Hi have a bunch of folders with one zip file in it the paths look like this

/folder/subfolder/archive.zip
/folder/subfolder1/archive1.zip
/folder/subfolder2/archive2.zip
/folder/subfolder3/zip3.zip
/folder/subfolder4/zip4.zip
etc...

I need the out put to be like this

/folder/subfolder/preview.zip
/folder/subfolder1/preview.zip
/folder/subfolder2/preview.zip
/folder/subfolder3/preview.zip
/folder/subfolder4/preview.zip
etc...

Each folder also only has one zip in it so i don't have to work about overwriting and what not i just need each zip in each folder renamed to preview.zip no matter the name in each subdirectory how can i do that in bash?

Thank you for any help

Something like this should do the job:

for j in **/*.zip; do mv "$j" "${j%/*.zip}/preview.zip"; done

As pointed out by SiegeX, note that to use recursive globbing you've got to set the globstar option and that is only available in bash 4.x

You can do this with Bash's parameter substitution:

bash-3.2$ for archive in folder/subfolder*/*.zip; do
    echo "Archive = ${archive}, Preview = ${archive%/*}/preview.zip"
done
Archive = folder/subfolder/archive.zip, Preview = folder/subfolder/preview.zip
Archive = folder/subfolder1/archive1.zip, Preview = folder/subfolder1/preview.zip
Archive = folder/subfolder2/archive2.zip, Preview = folder/subfolder2/preview.zip
Archive = folder/subfolder3/zip3.zip, Preview = folder/subfolder3/preview.zip
Archive = folder/subfolder4/zip4.zip, Preview = folder/subfolder4/preview.zip

Where ${archive%/*} will strip off everything from the last / in ${archive} .

This will allow you to verify the command that will run.
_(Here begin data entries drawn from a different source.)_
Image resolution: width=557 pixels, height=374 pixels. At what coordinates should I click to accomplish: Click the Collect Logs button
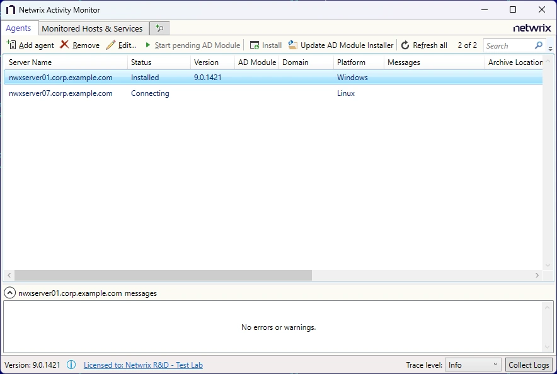[x=529, y=365]
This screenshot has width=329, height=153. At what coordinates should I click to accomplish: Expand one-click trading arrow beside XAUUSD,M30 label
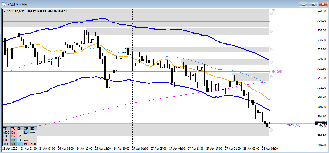tap(4, 12)
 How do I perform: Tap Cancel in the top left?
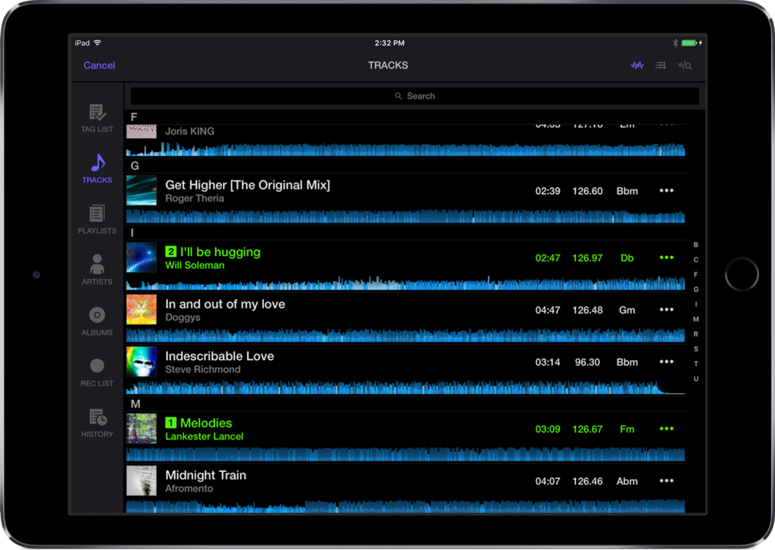coord(99,66)
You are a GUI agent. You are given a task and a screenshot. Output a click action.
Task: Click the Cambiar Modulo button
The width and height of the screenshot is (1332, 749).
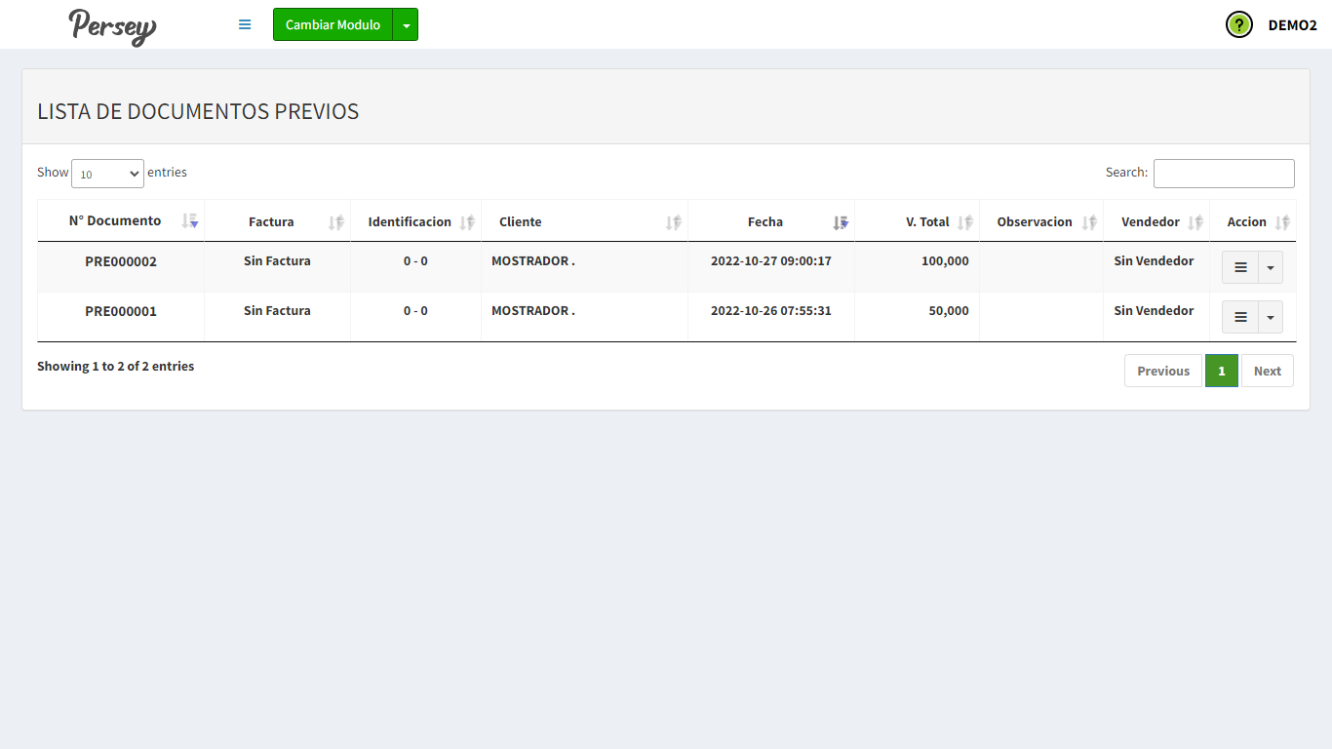click(333, 25)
Change this to:

mv "${archive}" "${archive%/*}/preview.zip" 

... to rename the files (even if they have whitespace in their names).

#!/bin/bash
while read file; do
  echo mv "$file" "${file%/*}/preview.zip"
done < <(find /folder -type f -name "archive*.zip")
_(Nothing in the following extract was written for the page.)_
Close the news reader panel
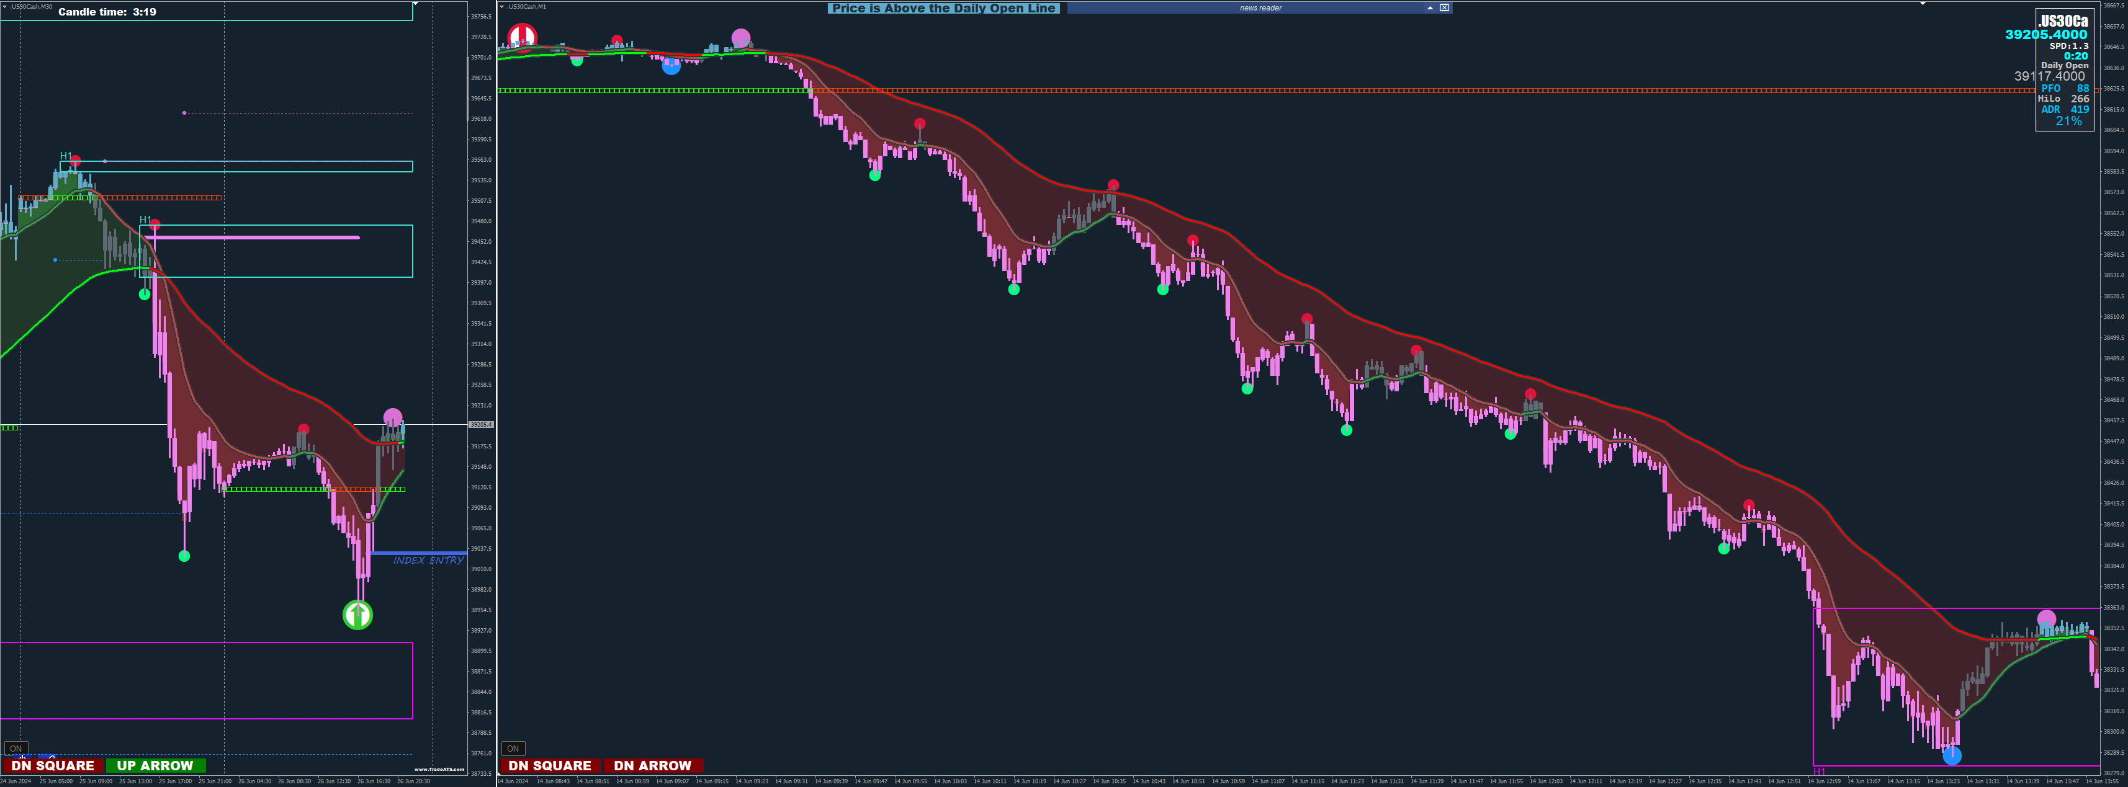The height and width of the screenshot is (787, 2128). coord(1444,7)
Note : Remove the echo if the output looks sufficient and rerun the script to make the actual changes

This might work for you, but it's not fully tested:

find /folder -maxdepth 1 -mindepth 1 -type d -exec mv {}/archive*.zip {}/preview.zip \;

Working very strictly under your example, this should find all directories under /folder , with a maximum and minimum depth of 1 (ie only directories within /folder , since that seems to be what you want) and executes a mv command for a file under each.